Jonathan Franzen (Crossroads)
Within the West, the big social inventions have always been happy to define the individual. At various times and to various degrees, social programming has had a ready answer to the question of what the good life meant: being a good Christian, a good citizen, rich, an A student, or a good manager or employee. Imagine defining yourself instead as someone who defines institutions rather than being defined by them. Then imagine what sort of social invention you would have to engage in to create something akin to a school, a church, a government, or a business that would facilitate the person you aspire to be. No Lutheran will ever be as fully expressed as Martin Luther. No Mormon will ever realize her potential the way that Joseph Smith did. No Muslim will ever be more righteous than Mohammed. No Christian will ever be more perfect than Christ, no Jew more law abiding than Moses. Millions – even billions – of people do honor these amazing men by following their example, trying to emulate them. Yet what is interesting is that if a person were really intent on following their example they would refuse to be constrained by their example. That is, if you really want to imitate Joseph Smith or Mohammed or Martin Luther you would never become a Mormon or Muslim or Lutheran. You would, instead, start your own religion in which you subordinate tradition to your own convictions and revelations. You would trust in yourself enough to create rather than imitate. If that sounds irreligious to you, you are wrong.

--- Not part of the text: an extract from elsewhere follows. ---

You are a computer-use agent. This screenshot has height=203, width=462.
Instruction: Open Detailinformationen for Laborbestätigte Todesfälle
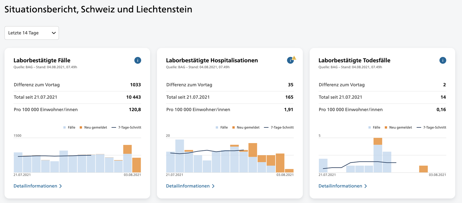click(340, 186)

No follower of these men is more religious than they were. (And of course at the time, most people thought of these men as heretics, not true prophets.) Progress is the product of invention. Specifically, progress depends on social invention that subordinates the past to the future, that changes what has been created by past generations in order to realize what is possible for future generations.
Ron Davison (The Fourth Economy: Inventing Western Civilization)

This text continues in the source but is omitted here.